Ia melangkah ke tengah lantai dan mulai menari. Tidak dengan gerakan rumit, hanya langkah-langkah dasar yang ia gabungkan dari berbagai koreografi lama. Tapi gerakannya kali ini terasa berbeda. Ada narasi yang dibisikkan tubuhnya, ada emosi yang mengalir dari ujung jarinya hingga gerak matanya.
Will, dan teman-teman yang lain hanya memperhatikan, tidak menyela, tidak memberi komentar. Hanya menyaksikan, sebelum satu per satu masuk ke irama, membiarkan tubuh bergerak dengan sendirinya.
Saat musik berhenti, semua diam.

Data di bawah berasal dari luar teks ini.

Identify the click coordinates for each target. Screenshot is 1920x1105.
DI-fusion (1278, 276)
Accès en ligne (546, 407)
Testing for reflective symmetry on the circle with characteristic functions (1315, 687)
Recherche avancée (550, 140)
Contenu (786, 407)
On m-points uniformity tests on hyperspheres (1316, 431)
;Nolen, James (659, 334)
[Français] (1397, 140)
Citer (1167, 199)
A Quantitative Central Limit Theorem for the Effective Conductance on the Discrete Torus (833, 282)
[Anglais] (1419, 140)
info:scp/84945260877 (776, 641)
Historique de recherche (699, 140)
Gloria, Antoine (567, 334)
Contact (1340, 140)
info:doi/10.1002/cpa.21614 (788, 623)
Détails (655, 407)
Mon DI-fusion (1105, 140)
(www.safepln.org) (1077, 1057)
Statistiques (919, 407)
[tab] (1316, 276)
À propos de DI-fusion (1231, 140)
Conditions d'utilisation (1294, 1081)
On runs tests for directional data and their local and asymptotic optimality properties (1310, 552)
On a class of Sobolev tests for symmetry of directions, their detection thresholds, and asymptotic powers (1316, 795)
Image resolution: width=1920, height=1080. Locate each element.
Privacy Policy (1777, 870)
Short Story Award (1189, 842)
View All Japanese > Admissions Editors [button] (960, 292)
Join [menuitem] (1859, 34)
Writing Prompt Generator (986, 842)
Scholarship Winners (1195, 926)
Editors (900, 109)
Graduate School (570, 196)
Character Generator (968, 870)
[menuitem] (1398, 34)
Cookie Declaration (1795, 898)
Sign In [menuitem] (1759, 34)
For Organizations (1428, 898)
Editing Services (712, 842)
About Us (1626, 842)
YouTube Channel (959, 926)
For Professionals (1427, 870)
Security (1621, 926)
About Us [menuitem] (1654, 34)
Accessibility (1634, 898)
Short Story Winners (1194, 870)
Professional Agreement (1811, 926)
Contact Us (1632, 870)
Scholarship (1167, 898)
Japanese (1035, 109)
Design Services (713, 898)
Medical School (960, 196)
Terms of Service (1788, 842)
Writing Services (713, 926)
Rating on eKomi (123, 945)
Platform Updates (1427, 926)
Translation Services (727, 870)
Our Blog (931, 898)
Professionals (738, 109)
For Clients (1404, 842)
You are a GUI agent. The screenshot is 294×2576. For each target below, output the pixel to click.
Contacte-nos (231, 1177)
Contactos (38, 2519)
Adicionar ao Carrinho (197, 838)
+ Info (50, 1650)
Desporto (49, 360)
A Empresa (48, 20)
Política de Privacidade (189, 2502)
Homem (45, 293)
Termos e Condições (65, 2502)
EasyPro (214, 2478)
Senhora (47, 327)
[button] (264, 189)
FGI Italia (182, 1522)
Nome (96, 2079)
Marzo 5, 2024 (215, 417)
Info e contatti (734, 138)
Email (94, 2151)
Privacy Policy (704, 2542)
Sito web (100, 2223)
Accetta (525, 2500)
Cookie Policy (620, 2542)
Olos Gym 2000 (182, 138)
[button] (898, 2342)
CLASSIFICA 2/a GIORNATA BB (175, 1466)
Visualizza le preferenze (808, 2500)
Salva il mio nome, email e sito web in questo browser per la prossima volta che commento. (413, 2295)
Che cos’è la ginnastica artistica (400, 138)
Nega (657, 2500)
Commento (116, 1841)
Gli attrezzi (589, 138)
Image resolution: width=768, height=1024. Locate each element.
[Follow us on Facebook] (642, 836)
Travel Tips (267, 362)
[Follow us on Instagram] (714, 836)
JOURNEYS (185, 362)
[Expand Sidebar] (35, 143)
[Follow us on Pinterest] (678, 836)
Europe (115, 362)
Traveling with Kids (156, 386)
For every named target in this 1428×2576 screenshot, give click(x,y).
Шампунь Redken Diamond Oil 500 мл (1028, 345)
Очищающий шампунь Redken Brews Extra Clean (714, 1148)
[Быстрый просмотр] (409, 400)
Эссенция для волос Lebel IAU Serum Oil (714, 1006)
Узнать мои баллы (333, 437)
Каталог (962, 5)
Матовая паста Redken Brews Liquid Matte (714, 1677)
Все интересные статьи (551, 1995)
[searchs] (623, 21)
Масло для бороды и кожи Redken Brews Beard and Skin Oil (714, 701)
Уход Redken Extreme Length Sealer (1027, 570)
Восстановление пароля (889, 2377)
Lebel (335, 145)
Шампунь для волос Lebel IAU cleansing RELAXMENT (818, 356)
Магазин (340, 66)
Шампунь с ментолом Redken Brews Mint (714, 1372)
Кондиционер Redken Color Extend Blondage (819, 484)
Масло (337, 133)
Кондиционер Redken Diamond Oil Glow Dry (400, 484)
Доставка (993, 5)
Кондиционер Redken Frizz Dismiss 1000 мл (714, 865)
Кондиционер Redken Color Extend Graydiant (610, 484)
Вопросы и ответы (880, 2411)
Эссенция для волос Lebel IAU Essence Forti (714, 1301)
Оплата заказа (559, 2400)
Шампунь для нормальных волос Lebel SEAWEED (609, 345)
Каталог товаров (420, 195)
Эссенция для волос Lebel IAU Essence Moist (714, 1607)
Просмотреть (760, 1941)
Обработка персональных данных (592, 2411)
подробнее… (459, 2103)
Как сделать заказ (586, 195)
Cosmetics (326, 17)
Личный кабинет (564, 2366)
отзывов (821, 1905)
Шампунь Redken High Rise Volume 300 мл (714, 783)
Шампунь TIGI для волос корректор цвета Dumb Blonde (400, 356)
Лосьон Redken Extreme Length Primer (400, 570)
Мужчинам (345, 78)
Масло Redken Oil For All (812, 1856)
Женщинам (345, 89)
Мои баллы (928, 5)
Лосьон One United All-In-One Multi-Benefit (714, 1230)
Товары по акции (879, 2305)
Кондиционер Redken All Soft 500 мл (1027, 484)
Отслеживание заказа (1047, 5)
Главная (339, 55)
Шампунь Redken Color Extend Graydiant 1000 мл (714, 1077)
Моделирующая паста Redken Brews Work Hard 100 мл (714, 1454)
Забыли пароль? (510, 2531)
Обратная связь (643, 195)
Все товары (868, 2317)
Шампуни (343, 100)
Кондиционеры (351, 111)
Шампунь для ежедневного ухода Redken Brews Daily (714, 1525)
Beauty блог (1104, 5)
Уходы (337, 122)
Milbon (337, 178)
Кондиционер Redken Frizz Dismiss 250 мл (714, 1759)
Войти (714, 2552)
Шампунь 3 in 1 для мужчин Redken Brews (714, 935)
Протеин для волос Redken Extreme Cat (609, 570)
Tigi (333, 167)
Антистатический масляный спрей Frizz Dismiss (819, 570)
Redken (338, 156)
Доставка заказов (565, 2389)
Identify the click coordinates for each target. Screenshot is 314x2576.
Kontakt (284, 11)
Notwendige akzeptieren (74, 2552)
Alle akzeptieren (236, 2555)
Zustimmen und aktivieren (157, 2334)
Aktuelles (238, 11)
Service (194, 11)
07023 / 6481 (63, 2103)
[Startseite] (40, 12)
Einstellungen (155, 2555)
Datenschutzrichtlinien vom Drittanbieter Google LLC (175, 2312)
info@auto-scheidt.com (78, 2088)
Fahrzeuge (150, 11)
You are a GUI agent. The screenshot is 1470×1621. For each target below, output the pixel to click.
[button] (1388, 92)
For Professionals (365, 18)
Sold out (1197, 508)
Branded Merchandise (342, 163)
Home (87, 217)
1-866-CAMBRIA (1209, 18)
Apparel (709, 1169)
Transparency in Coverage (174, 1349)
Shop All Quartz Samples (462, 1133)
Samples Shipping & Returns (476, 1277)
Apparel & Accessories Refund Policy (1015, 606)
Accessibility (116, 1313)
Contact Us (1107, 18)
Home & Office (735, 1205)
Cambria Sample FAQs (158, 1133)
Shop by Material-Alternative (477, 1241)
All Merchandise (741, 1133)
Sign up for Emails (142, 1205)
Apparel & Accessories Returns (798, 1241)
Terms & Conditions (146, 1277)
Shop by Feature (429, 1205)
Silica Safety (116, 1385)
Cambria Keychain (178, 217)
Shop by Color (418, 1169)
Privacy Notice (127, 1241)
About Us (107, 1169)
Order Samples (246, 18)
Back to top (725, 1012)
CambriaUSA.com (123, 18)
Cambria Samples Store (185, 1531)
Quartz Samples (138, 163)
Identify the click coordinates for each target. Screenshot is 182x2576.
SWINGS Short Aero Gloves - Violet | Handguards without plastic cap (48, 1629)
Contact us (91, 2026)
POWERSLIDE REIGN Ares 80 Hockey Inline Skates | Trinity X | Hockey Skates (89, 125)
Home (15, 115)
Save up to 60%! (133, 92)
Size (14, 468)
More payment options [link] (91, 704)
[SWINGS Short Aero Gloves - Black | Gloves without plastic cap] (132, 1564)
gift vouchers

Tak ada tepuk tangan. Tak ada komentar. Tapi atmosfer studio berubah. Seperti sesuatu telah berpindah dari satu tubuh ke tubuh lain.
“Wow, that’s cool,” Riley yang pertama kali bicara.
Will mengangguk, terengah.
“Haruskah kita mengganti musiknya?” tanya Chloe.
“Aku nggak yakin soal itu,” kata Dow. “Untuk 3 CG mungkin bisa, kalau untuk festival sekolah, nggak mungkin.”
“Kau benar, sayang sekali, padahal ini tadi keren,” komentar Chloe.
Sore pun menjelang senja. Cahaya matahari merembes lewat jendela kaca, membuat bayangan panjang di lantai kayu. Studio masih hangat oleh sisa tubuh yang bergerak. Masih riuh oleh napas yang terengah. Tapi di dalam kepala Dow, segalanya menjadi lebih jernih.
Ia masih belum tahu siapa yang mengirim profilnya ke audisi. Tapi sore itu, ia tidak lagi peduli. Karena sore itu, di studio, di tengah tawa teman-temannya, dan nada-nada yang tak lagi asing, ia menemukan kembali alasan kenapa ia jatuh cinta pada tari.
Mungkin juga, kenapa ia mulai membuka ruang untuk jatuh cinta pada hal lain—atau seseorang.